I used Skyline to analyze these data. I used the retention time of these peptides in previous DDA runs using the same LC parameters and the presence of peaks for the heavy and light products to select the correct peaks. Removed the product ions interfering with the peak. I then extracted the ratio of heavy/light for each analytical replicate and for each concentration. I used these ratios to make a calibration curve (linear regression) and I looked for the ratio heavy / light == 1 to find out the concentration of light. I had to go outside Skyline for this step as all my samples are marked as Standard, no sample being just Unknown, but being both at once, and as far as I know I cannot ask Skyline to look for a ratio of 1.
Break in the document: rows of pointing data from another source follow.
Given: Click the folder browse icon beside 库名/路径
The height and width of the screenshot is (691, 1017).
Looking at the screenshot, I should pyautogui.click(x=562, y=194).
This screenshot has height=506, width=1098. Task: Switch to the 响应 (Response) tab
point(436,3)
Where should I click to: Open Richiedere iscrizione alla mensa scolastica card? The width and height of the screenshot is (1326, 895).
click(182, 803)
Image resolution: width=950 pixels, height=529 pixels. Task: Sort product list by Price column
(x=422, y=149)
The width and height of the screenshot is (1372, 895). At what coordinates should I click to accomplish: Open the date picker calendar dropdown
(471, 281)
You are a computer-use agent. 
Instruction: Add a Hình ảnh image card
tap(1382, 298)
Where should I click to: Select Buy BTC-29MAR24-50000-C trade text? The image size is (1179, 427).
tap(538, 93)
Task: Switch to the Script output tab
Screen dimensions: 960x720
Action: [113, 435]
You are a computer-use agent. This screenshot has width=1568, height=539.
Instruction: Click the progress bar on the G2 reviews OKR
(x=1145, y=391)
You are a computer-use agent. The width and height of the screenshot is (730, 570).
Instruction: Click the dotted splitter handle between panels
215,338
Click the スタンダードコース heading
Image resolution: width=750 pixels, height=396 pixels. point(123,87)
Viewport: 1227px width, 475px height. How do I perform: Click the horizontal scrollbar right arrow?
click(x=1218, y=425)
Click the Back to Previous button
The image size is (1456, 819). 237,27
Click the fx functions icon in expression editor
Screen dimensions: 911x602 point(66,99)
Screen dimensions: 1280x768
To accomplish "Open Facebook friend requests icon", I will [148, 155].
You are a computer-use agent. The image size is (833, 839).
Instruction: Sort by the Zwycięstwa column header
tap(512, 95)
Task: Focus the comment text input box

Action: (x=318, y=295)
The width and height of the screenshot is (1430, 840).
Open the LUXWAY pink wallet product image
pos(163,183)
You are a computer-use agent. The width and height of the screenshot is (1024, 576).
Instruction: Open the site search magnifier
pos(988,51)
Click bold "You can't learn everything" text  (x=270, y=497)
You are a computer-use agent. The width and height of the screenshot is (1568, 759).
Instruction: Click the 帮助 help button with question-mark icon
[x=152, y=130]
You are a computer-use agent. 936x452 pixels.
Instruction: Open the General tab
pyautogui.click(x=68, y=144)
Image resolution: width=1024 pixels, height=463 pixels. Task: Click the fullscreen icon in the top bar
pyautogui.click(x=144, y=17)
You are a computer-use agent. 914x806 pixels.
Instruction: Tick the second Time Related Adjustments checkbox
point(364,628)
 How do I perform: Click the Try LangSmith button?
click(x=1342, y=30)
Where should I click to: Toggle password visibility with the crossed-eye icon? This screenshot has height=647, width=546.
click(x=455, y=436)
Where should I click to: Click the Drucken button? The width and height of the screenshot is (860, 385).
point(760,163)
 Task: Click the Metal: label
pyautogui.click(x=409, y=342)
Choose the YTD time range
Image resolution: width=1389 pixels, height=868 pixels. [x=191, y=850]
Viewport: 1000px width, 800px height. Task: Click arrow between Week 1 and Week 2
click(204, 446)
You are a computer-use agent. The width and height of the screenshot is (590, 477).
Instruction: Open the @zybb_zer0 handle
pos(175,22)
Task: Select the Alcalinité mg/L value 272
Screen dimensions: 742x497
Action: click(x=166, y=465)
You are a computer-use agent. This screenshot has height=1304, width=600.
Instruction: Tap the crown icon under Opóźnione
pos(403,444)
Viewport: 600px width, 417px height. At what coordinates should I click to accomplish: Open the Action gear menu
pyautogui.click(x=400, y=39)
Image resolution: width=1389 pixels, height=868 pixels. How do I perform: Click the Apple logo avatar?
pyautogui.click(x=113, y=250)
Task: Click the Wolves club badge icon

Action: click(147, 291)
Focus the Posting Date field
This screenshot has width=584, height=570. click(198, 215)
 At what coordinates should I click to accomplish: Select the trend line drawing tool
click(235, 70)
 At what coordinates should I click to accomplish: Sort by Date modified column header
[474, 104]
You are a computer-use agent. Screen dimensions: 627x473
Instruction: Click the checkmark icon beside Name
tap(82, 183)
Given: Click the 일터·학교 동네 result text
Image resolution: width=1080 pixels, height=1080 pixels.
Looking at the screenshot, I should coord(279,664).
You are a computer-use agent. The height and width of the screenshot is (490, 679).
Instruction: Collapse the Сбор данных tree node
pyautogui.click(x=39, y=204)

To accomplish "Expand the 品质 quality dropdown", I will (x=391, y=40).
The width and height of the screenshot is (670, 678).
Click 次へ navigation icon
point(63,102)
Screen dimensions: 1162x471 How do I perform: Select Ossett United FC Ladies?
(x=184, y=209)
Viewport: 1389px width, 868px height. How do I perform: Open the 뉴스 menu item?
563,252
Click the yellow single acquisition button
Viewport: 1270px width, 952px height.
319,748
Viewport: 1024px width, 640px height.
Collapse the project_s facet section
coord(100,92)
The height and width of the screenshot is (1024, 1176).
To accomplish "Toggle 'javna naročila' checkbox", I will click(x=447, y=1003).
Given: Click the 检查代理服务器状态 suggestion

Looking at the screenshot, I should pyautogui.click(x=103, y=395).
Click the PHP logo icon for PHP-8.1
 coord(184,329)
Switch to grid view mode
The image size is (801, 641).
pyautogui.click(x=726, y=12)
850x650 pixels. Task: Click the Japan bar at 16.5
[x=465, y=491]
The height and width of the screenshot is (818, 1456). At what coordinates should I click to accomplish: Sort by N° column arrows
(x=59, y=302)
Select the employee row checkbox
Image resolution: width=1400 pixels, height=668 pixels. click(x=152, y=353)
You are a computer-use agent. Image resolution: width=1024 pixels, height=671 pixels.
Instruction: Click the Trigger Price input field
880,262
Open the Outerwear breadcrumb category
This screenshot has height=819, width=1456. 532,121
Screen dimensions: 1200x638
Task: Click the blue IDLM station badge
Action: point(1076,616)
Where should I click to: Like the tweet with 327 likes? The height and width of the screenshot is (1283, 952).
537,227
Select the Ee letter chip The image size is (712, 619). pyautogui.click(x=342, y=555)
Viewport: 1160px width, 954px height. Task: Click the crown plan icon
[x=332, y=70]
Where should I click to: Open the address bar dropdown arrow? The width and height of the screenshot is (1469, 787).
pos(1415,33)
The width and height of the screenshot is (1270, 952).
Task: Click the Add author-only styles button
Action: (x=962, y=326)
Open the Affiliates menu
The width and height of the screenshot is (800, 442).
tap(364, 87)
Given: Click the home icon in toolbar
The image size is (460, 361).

I hope someone can tell me if I am completely off the tracks or not.

Thank you

Jean

 
 
Nick Shulman responded:  2022-09-23 13:14
That all sounds pretty good.
Skyline does not really have any features to help you with a "reverse calibration curve", so doing the calculations outside of Skyline seems like the right thing to do.
If you would like, you could send us your Skyline document and we could tell you whether everything looks good.
In Skyline you can use the menu item:
File > Share
to create a .zip file containing your Skyline document and supporting files including extracted chromatograms.
If that .zip file is less than 50MB you can attach it to this support request. You can upload larger files here:
https://skyline.ms/files.url

One thing to be mindful of if you are changing the heavy concentration and keeping the light concentration constant is that you should probably go to:
Settings > Peptide Settings > Modifications
and make sure that "Internal Standard Type" is set to something other than "heavy" (either "light" or "none" would be acceptable).
If there is an internal standard type, Skyline assumes that the peaks for the internal standard are going to be much easier to detect than the non-internal standard, so Skyline only does peak detection on the internal standard chromatograms. If you have a replicate where the heavy is very difficult to detect because it was spiked in in a very small quantity then Skyline will pick peaks badly if you have told Skyline that heavy is your internal standard.
-- Nick
 
manguy jean responded:  2022-10-07 05:16
Thank you Nick,

Sorry it took me so much time to answer

> make sure that "Internal Standard Type" is set to something other than "heavy"

yes, that's what I did, I forgot to write it there, I put light as my "standard".

I had to correct slightly some of the peak picking for the lowest concentrations, baed on the highest concentrations but mostly it was ok.